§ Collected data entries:
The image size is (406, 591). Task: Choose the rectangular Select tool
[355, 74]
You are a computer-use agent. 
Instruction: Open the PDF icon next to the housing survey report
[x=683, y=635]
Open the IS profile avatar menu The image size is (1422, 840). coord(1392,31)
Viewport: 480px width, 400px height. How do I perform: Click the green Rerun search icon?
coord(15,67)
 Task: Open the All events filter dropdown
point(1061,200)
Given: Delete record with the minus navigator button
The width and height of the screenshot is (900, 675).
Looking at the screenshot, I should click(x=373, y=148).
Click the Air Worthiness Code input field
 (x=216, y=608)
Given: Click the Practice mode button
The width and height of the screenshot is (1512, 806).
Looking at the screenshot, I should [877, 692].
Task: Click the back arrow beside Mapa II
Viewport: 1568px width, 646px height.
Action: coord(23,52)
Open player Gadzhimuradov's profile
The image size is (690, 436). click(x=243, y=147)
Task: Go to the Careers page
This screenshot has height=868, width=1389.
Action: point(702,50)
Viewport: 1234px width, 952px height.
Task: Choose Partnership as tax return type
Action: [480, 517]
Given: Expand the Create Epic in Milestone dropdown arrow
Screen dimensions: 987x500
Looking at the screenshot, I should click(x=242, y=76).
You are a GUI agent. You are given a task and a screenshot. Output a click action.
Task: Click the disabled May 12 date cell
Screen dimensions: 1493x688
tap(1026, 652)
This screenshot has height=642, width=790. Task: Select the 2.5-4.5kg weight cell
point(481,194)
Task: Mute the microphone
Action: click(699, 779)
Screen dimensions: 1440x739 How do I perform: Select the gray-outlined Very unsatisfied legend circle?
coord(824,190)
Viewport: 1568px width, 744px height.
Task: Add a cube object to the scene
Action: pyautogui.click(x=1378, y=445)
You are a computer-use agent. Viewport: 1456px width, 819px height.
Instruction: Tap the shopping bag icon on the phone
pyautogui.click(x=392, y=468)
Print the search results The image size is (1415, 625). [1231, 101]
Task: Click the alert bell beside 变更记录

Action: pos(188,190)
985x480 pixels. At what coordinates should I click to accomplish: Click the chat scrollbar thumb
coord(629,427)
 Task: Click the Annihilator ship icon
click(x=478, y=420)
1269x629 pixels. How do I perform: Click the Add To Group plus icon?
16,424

§ What you have to do: Nothing but the lines from the first line of the data through the line with "Given: Delete record" should be returned, exactly as they appear, both ends included.

§ Written response:
The image size is (406, 591). Task: Choose the rectangular Select tool
[355, 74]
You are a computer-use agent. 
Instruction: Open the PDF icon next to the housing survey report
[x=683, y=635]
Open the IS profile avatar menu The image size is (1422, 840). coord(1392,31)
Viewport: 480px width, 400px height. How do I perform: Click the green Rerun search icon?
coord(15,67)
 Task: Open the All events filter dropdown
point(1061,200)
Given: Delete record with the minus navigator button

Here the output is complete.